District of Squamish says it fell victim to a phishing attempt last year, when an employee received and acted upon a fraudulent email from an outside entity.
District lost $5,000 in this successful phishing attempt, most of which the district says it has recovered.
The fraud was reported in the district’s annual consolidated financial statement, which was prepared by BDO Canada LLP, and was recently presented to council.
The district divulged the details after a query by the Squamish Reporter.
The district said it had upgraded their cyber security systems following the attack.
“Since this situation, the district has updated its spam protection service, reviewed and updated departmental processes, checks and balances to ensure transaction requests are verified, and has an ongoing focus on staff training,” said Conrad Kordel, Director of Information Technology.
Kordel said it was worth noting that phishing emails were received by businesses and organizations every day, including by the District.
“Government organizations, in particular, are targets because of the need to keep operations running 24/7 and cyber criminals know and use that to their advantage,” Kordel said.
Kordel said the district’s security goal was to protect systems and information across its large, virtual area, and make future attacks “non-events”. He said district had taken many steps over the year to improve network security and built up network threat protection.
A new IT role focusing on network security is also being funded in the 2020 budget, and the job for a Manager of IT Security and Infrastructure has been posted.
District was also targeted with a ransomware IT system attack this February, which it didn’t reveal to the public until after a media query by the Squamish Reporter.
The district said it didn’t pay any ransom money in that attack and most systems were back up and running with minimal data loss.

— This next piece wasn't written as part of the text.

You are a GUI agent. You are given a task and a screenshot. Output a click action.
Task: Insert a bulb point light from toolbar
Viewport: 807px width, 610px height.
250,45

According to Kordel, the district reports cyber-attacks to the RCMP, the Office of the Chief Information Officer of BC, and in the phishing scam, to the Fraud Investigation Team at Scotiabank.
If the personal information of citizens was compromised, citizens would be notified, he added.
“As with other security-related scenarios, careful consideration needs to be applied to weigh the responsible sharing of information to meet our goals of being transparent with the community, while protecting security systems and not providing additional intel to cyber criminals that could make us vulnerable in the future,” he said.